(ENTRIES SHOWN):

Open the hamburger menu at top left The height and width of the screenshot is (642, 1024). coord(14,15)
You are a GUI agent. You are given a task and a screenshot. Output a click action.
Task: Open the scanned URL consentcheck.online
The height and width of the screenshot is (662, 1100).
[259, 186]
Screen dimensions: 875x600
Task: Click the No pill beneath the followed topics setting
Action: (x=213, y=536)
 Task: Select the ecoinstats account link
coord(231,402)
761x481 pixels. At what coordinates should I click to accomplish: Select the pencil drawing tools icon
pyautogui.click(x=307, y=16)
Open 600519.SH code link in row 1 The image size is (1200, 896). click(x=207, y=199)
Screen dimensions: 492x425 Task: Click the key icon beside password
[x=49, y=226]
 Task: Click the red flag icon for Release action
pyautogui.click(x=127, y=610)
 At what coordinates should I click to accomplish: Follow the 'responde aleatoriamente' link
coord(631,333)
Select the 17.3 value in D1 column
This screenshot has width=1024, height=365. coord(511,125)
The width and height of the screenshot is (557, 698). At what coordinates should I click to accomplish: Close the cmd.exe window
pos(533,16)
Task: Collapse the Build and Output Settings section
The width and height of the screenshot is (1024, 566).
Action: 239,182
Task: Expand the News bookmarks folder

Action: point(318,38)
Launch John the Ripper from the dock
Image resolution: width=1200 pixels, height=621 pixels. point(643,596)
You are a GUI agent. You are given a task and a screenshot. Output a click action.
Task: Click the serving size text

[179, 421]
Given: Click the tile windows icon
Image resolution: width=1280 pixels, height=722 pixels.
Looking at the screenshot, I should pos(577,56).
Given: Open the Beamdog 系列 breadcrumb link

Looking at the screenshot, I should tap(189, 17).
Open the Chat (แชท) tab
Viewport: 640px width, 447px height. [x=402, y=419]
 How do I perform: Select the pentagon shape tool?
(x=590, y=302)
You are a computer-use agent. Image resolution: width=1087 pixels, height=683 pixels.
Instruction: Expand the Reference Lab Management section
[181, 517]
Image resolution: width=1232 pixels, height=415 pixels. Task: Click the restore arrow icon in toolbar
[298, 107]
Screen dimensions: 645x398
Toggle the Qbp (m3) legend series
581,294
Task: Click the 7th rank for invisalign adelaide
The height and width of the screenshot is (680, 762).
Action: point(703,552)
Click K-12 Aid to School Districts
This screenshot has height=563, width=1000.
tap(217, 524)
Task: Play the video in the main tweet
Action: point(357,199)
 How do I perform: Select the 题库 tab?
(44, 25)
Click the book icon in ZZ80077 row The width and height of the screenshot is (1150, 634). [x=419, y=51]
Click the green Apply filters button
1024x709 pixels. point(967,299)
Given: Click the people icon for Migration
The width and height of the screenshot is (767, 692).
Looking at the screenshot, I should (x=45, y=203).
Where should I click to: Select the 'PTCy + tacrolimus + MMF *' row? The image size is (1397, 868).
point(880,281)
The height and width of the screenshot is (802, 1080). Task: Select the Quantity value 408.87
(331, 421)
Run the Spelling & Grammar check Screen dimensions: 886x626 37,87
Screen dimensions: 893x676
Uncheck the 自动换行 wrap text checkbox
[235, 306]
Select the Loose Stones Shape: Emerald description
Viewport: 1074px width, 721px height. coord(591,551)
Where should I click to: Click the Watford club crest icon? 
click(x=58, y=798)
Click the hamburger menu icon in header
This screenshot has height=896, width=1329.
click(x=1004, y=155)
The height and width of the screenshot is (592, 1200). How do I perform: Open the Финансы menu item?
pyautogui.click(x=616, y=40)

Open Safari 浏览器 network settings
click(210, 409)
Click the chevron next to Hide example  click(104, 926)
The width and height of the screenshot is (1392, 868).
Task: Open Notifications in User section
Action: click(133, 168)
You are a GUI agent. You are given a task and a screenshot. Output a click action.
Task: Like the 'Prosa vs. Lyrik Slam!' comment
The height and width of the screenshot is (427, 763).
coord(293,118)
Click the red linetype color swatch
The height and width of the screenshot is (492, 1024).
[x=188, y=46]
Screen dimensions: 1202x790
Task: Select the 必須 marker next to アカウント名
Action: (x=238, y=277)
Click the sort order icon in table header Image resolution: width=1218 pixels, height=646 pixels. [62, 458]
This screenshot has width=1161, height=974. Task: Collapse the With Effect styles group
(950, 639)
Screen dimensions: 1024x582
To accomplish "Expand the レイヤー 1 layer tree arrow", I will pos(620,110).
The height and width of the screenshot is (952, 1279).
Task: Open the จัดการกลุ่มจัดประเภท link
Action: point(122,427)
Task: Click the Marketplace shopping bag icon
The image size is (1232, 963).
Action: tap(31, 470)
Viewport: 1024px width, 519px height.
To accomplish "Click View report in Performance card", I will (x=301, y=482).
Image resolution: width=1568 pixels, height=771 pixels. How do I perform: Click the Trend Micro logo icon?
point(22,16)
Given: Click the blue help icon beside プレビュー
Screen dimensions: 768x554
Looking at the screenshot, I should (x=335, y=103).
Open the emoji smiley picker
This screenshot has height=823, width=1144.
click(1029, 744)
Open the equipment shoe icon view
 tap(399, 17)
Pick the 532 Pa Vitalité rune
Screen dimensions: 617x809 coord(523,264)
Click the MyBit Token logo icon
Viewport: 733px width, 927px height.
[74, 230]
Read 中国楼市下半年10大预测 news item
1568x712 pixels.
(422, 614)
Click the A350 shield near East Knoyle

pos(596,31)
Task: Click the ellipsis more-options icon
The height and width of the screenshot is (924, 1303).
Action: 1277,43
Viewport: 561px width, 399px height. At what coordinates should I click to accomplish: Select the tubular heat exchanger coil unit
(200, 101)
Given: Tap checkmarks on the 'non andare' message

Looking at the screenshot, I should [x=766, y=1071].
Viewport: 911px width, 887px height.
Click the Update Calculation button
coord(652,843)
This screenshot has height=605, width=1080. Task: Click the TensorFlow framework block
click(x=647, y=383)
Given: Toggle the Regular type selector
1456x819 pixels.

(ACTIVITY): Check each line above for the string "header", then copy the ones that have it.

(SOLUTION TO THIS TASK):
Click the hamburger menu icon in header
Click the sort order icon in table header Image resolution: width=1218 pixels, height=646 pixels. [62, 458]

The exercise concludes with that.